This article also went on to say that Kandi isn't starting because whatever happens in the next few, he won't be around after the deadline anyways.

A different article I read also is offering up Wally and Trenton for Francis, so I don't know I think if Taylor states Francis isn't coming here, then he probably isn't.


----------



## The King of the World (Dec 28, 2003)

I just read in another forum...apparently SUN NEWS, a paper in Myrtle Beach ,SC, reported today that the Wolves have been in talks with the Bobcats about a trade that would send Kandi and a draft pick to Charlotte for Brevin Knight and Primoz Brezec.

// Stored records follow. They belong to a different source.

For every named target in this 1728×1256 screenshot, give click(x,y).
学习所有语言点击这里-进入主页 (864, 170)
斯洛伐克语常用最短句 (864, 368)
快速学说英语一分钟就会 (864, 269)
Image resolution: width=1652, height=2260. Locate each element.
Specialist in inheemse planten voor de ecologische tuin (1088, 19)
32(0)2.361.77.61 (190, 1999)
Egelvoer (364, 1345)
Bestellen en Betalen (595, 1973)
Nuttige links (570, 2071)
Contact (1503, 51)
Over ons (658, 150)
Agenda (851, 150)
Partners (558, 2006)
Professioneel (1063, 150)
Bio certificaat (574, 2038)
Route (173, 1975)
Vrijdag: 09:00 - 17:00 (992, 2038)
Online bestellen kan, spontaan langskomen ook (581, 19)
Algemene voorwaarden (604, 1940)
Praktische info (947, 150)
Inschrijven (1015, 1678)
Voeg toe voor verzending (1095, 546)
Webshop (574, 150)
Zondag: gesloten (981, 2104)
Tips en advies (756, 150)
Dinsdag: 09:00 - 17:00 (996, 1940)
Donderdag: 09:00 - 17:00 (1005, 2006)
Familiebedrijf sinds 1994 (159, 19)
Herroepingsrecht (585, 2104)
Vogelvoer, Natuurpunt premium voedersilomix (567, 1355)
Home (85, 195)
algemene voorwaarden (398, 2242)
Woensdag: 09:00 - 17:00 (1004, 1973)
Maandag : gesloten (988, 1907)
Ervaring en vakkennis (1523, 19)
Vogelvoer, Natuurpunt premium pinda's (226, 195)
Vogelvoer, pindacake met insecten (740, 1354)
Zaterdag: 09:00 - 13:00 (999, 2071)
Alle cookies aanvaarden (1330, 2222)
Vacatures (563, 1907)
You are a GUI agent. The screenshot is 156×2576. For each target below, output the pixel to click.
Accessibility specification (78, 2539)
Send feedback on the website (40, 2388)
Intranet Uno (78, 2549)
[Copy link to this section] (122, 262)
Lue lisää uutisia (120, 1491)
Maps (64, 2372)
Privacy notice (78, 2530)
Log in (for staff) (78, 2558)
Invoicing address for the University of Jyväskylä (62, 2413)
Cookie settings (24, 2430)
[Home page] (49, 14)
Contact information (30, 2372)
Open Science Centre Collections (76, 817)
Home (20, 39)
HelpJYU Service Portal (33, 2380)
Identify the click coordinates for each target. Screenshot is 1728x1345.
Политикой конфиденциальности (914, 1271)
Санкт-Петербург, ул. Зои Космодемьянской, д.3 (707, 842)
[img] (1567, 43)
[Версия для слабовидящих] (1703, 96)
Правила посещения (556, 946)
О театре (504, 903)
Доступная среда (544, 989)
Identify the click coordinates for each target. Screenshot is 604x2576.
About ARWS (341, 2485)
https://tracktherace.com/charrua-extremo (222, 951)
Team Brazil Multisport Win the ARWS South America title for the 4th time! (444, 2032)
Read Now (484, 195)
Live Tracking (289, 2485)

I like that trade...both are making salaries that aren't too tough to swallow (http://hoopshype.com/salaries/charlotte.htm), and actually Brezec is quite a bargain at the $2.75M that he makes per year. He'll also be in for a decent payday when his current deal ends, so it's possible that we could get something decent in return in a S&T if we don't want to re-sign him. Whether it's true or not, who knows...but I've read that Charlotte is trying to keep their payroll as low as possible so they have a boatload to spend once they are allowed a full salary cap, and Kandi's expiring contract would play into that nicely. Hopefully this happens.


----------



## The King of the World (Dec 28, 2003)

I've just thought about this some more. Brezec is the player that Indiana released for the expansion draft before last season, although Bird and Walsh were less than pleased to let him go. This could be something that would factor into a trade for Artest. Brezec and maybe Hassell for Artest? I doubt that's the case...just something that crossed my mind.


----------



## moss_is_1 (Jun 14, 2004)

damn i would like the knight and brezac altho giving up another pick is not good becuz those guys wouldnt make us contendors and we need draft picks look what happened when we didnt have any...but knight is a great steals and assists guy but not a great shot and brezac would thrive with kg i think becuz he will get open looks off the kg double teams


----------



## JBoog35 (Nov 21, 2005)

I like the deal, but we already have a guy named Hassell that does the sorts of things Brevin does, minus the assists. Brevin is not much of a scorer, but if he can make the offense move and function better, I would be all for it, I think that the point position is absolutely key to the flow of an offense. Brezec woud absolutely be an improvement from big Mike, sticking point again is the picks.


----------